Each entry should be given again exactly, with any image left out.

================================

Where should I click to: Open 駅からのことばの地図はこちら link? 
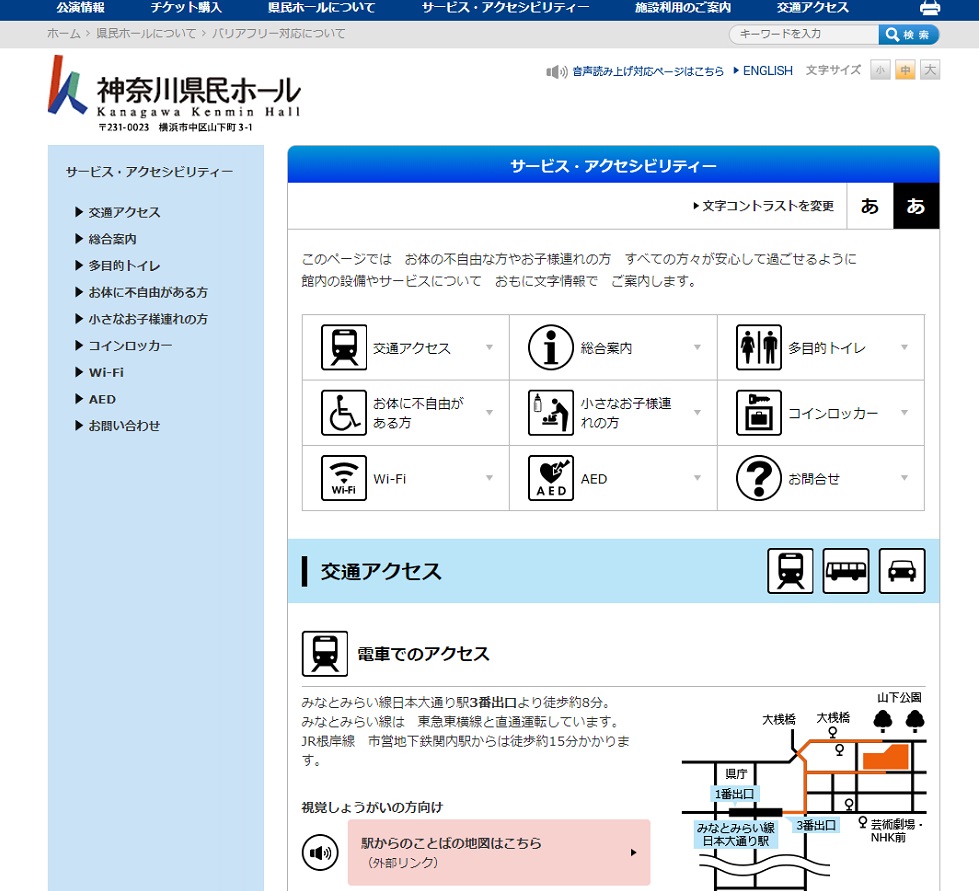click(498, 852)
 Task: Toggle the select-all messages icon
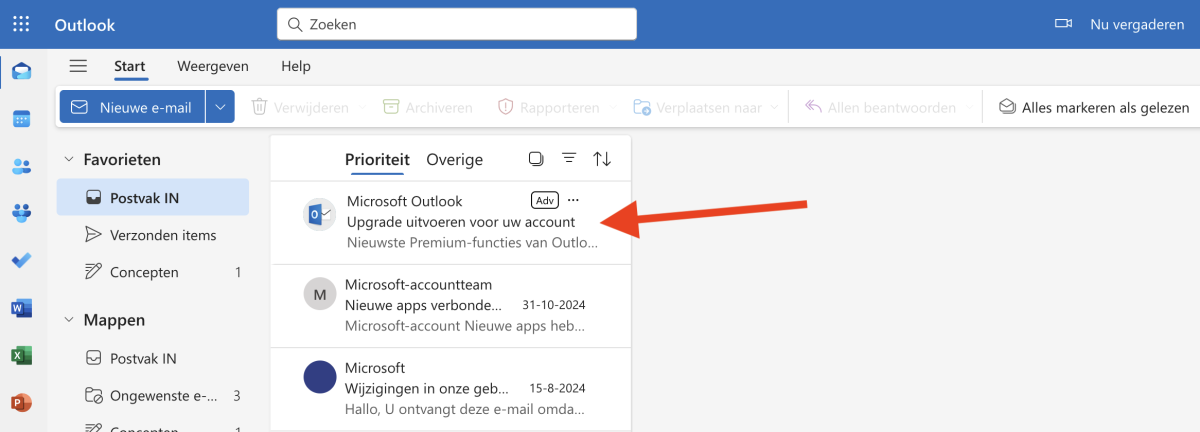[x=536, y=159]
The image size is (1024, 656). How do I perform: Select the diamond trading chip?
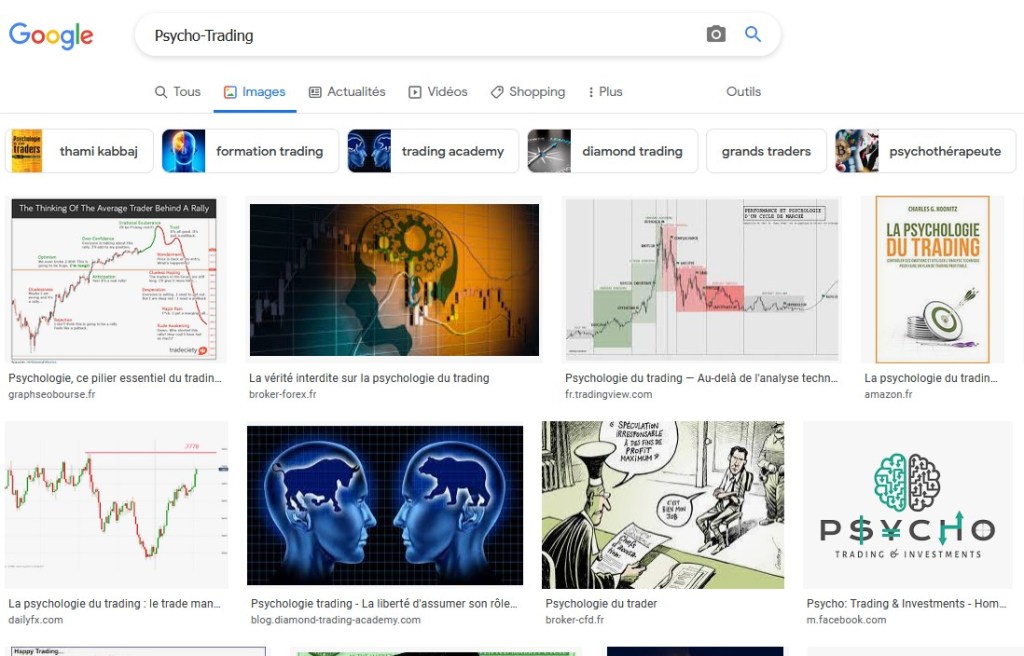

================================

SOLUTION FOR THIS PROBLEM →
Where should I click to: Open 駅からのことばの地図はこちら link? 
click(498, 852)
 Task: Toggle the select-all messages icon
[x=536, y=159]
The image size is (1024, 656). How do I perform: Select the diamond trading chip?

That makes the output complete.